Furnishing the Tabernacle
Each part of the tabernacle (the tent of meeting) was significant. The ark of the covenant was shielded from view by a curtain. Inside the ark were the stone tablets on which God had inscribed the Ten Commandments for Moses. The ark was covered with two cherubim made from pure gold. They looked down at the atonement cover (sometimes referred to as the “mercy seat”). Blood was sprinkled on the mercy seat as a part of God’s requirement in order to forgive sin (see Leviticus 16:14-16). This pictures the salvation Jesus offers to all who trust him (see Hebrews 9; 1 Peter 1:2).
A curtain prevented one from seeing the ark of the testimony, since it was kept inside a smaller area, the most holy place.
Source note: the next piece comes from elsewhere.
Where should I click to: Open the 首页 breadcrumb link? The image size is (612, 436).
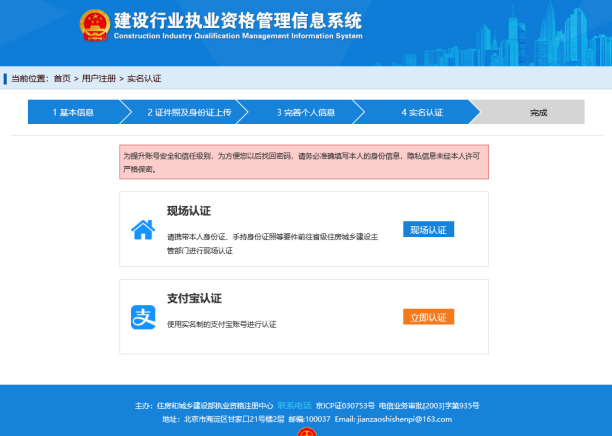[62, 78]
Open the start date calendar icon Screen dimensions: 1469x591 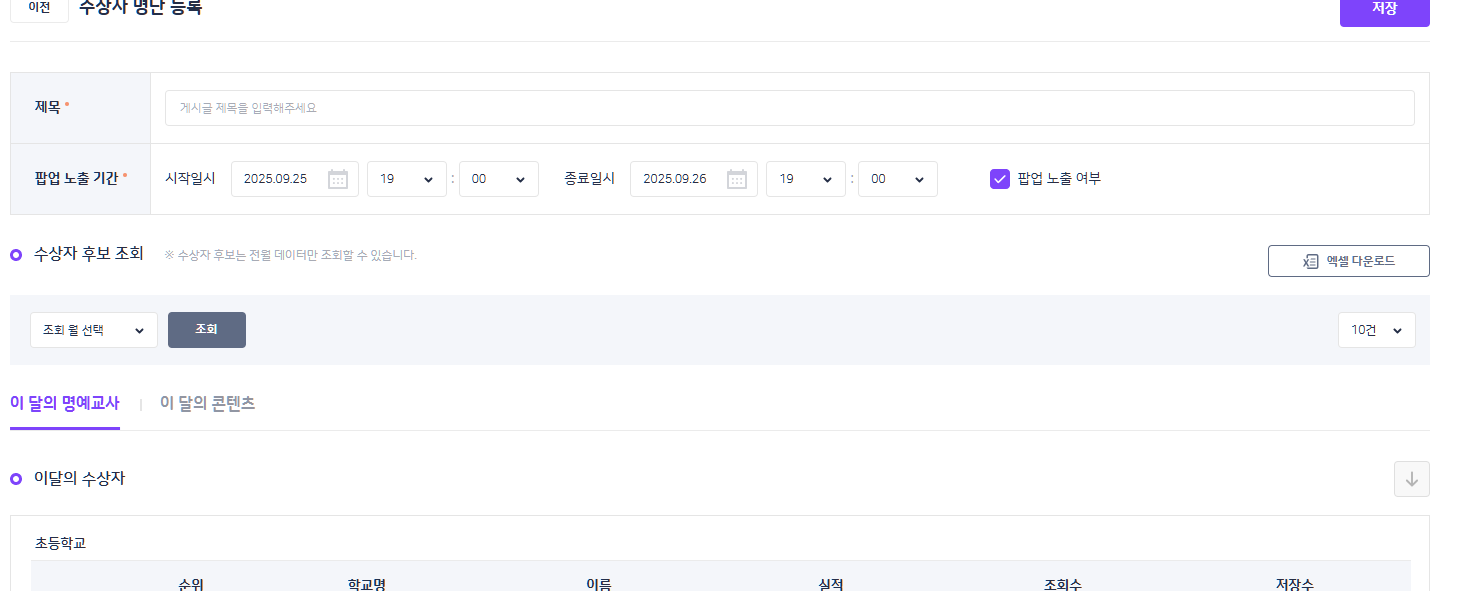(x=338, y=179)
Here God was present in a special way. In the holy place were the lampstand, the table of the Presence, and the altar of incense. Before entering this area one passed the bronze altar and the laver. C. F. Keil explains, “The tabernacle and its furniture were not made holy things for the first time by the anointing. . . . They were made holy things and holy vessels by the fact that they were built, prepared, and set up, according to the instructions given by Jehovah.” God’s presence made them holy. The glory of the Lord filled the tabernacle (Exodus 40:34).
The bronze altar was the place where sacrifices were offered in keeping with the commands of Leviticus (1:1—7:38). This pictures the perfect sacrifice of Jesus, given to forgive our sins (Hebrews 9:11-15). The basin was a large bowl in which the priests could wash their hands and feet before entering the sacred area (see Titus 3:5).
Presence at the Tabernacle
Exodus 40:34, 38
When the preparation had been completed, the cloud covered the tent of meeting, and the glory of the Lord filled the tabernacle. God had previously been present with his people in the cloud. In this way he had guided and protected them in their journeys (see Exodus 13:21, 22). Now that cloud came down upon the tabernacle and filled the dwelling with his gracious presence. Keil adds, “So long as this cloud rested upon the tabernacle the children of Israel remained encamped; but when it ascended, they broke up the encampment to proceed onwards. This sign was Jehovah’s command for encamping or going forward ‘throughout all their journeys’ (Exodus 36-38).”
The tabernacle provided the symbol of God’s rule over them and his dwelling among them. Earlier God had met the people at the Mount of Sinai; now he goes with them through all of their wanderings en route to the promised land. The significance of the tabernacle is especially important for Christians, declares Peter Enns. “Hebrews 3:1—4:13 is an explicit and relatively extensive ‘commentary’ on the Exodus. . . . The basic analogy that the writer of Hebrews draws is that Israel’s desert wanderings correspond to the daily life of the church on its way to ‘Canaan.’”
Sam E. Stone is the former editor of Christian Standard. He continues his writing and speaking ministry from his home in Cincinnati, Ohio.